If a line in the records below contains the word "agent", return that line.
==== SOURCE MATERIAL
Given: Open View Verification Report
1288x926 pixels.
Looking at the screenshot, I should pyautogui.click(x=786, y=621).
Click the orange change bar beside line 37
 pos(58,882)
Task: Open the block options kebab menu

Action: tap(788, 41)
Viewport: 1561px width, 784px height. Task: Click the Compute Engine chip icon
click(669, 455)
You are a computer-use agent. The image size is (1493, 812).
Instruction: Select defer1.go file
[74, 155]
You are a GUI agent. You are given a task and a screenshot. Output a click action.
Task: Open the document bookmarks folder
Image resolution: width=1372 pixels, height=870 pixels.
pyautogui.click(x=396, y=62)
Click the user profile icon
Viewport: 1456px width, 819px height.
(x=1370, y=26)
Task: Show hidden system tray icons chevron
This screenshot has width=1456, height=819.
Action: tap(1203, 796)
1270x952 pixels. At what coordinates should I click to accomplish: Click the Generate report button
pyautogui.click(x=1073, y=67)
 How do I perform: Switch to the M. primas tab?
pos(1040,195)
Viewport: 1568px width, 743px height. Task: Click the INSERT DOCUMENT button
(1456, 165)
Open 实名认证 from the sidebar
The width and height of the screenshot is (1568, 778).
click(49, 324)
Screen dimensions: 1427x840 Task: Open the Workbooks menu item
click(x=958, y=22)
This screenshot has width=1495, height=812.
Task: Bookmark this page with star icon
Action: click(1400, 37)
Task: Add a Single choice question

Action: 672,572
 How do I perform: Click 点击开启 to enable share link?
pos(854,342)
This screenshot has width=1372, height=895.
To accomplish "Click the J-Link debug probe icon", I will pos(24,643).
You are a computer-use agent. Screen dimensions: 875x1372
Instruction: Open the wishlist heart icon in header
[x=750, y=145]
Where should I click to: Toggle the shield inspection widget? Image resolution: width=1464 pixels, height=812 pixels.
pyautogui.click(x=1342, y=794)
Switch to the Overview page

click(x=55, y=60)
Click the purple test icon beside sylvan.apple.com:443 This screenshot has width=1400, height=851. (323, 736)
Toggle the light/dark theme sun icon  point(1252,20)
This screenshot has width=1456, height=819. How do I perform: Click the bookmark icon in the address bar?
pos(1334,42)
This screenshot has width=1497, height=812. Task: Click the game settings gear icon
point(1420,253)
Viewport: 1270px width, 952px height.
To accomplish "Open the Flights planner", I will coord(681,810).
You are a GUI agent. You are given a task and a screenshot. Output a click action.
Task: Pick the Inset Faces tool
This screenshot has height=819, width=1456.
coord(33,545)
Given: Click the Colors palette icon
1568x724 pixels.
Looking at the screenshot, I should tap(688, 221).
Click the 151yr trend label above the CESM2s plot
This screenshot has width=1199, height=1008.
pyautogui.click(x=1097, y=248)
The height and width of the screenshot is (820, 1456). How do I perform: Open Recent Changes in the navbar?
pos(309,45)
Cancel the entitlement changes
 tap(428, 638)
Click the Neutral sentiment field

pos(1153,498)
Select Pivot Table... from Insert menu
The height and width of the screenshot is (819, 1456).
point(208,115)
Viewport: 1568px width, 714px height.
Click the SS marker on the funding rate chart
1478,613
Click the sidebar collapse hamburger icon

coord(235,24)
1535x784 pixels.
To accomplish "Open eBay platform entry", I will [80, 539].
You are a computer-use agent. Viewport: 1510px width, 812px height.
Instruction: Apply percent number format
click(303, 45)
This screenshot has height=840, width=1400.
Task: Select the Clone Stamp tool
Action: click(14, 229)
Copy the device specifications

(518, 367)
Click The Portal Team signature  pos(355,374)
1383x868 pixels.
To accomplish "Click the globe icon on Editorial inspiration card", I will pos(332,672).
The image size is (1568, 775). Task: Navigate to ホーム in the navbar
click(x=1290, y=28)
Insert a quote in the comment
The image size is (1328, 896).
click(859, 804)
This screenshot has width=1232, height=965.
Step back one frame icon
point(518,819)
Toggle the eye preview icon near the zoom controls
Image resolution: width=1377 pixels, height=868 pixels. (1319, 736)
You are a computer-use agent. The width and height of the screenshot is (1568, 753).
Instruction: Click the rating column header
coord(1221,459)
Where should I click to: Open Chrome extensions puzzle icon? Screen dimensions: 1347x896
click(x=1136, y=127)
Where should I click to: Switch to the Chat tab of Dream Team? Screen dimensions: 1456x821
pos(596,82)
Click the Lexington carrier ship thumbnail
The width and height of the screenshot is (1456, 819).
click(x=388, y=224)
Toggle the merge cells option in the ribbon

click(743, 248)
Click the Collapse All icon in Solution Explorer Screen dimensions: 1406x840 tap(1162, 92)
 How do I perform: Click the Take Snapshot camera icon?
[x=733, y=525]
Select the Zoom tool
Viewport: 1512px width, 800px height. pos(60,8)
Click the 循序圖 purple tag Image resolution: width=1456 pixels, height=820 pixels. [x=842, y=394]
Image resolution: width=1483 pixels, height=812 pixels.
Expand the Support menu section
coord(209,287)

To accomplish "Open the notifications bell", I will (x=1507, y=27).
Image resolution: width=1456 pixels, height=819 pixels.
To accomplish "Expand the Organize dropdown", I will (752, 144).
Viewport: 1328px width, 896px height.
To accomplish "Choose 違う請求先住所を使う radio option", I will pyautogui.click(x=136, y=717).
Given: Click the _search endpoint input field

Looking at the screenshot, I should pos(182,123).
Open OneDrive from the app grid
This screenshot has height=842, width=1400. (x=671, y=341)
========
### EXERCISE OUTPUT
You are a computer-use agent. The image size is (1493, 812).
You are a GUI agent. You are given a task and a screenshot. Output a click action.
You are a computer-use agent. Screen dimensions: 875x1372
You are a GUI agent. You are given a task and a screenshot. Output a click action.
You are a computer-use agent. Viewport: 1510px width, 812px height.
You are a computer-use agent. The width and height of the screenshot is (1568, 753).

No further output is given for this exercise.